Of course he couldn’t be asking why her people had started the fight. Didn’t he know about the monster?

“Don’t you know about the monster?”

Captain Thorsson didn’t move, but the corners of his mouth dropped into a frown, and his forehead bunched up over his nose.

“Monster,” he said, none of the warmth gone from his voice.

“Sir, some kind of monster … mutant … something attacked the UN outpost. The UN troops were running to us to escape it. We didn’t fire on them. This … this whatever it was killed them, and then it killed us,” she said, nauseated and pausing to swallow at the lemony taste in her mouth. “I mean, everyone but me.”

Thorsson frowned for a moment, then reached into one pocket and took out a small digital recorder. He turned it off, then set it on a tray next to Bobbie’s bed.

“Sergeant, I’m going to give you a second chance. Up to now, your record has been exemplary. You are a fine marine. One of our best. Would you like to start over?”

He picked up the recorder and placed a finger on the delete button while giving her a knowing look.

“You think I’m lying?” she said. The itchy feeling in her limbs resolved itself into a very real urge to reach out and snap the smug bastard’s arm off at the elbow. “We all shot at it. There will be gun camera footage from the entire platoon of this thing killing UN soldiers and then attacking us. Sir.”

Thorsson shook his hatchet-shaped head at her, narrowing his eyes until they almost disappeared.

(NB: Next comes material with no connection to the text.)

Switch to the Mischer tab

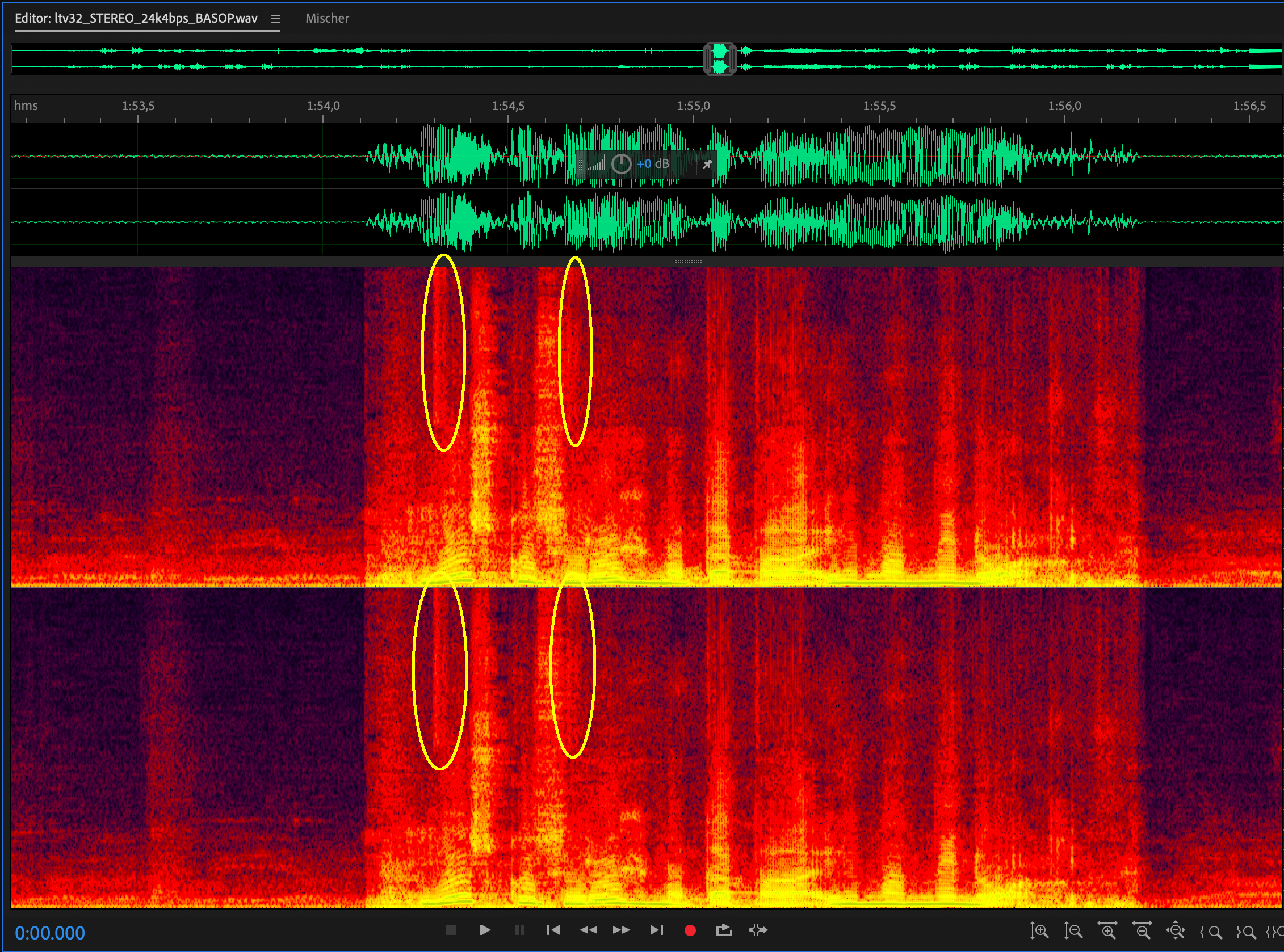pos(327,19)
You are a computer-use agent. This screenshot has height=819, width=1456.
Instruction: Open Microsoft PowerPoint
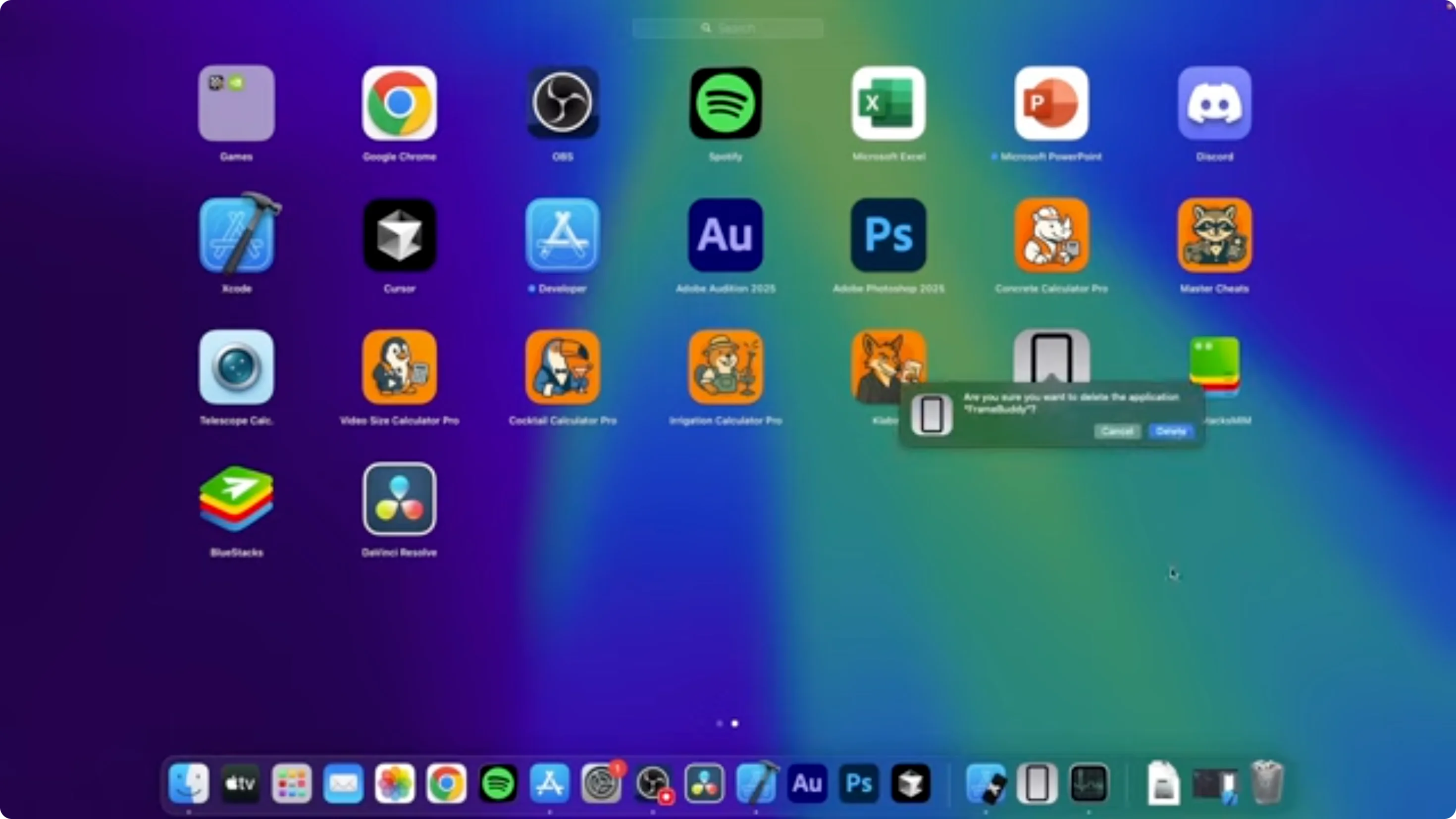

“We have no transmissions from the platoon for the entire fight, and no uploaded data—”

“They were jamming,” Bobbie interrupted. “I lost my radio link when I got close to the monster too.”

Thorsson continued as though she had not spoken. “And all of the local hardware was lost when an orbital mirror array fell onto the dome. You were outside of the impact area, but the shock wave threw you nearly another quarter of a kilometer. It took us some time to find you.”

All of the local hardware was lost. Such a sterile way of putting it. Everyone in Bobbie’s platoon blown into shrapnel and vapor when a couple thousand tons of mirror fell out of orbit onto them. A monitor started sounding a low, chiming alert, but no one else paid it any attention, so she didn’t either.

“My suit, sir. I shot at it too. My video will still be there.”

“Yes,” Thorsson said. “We’ve examined your suit’s video log. It’s nothing but static.”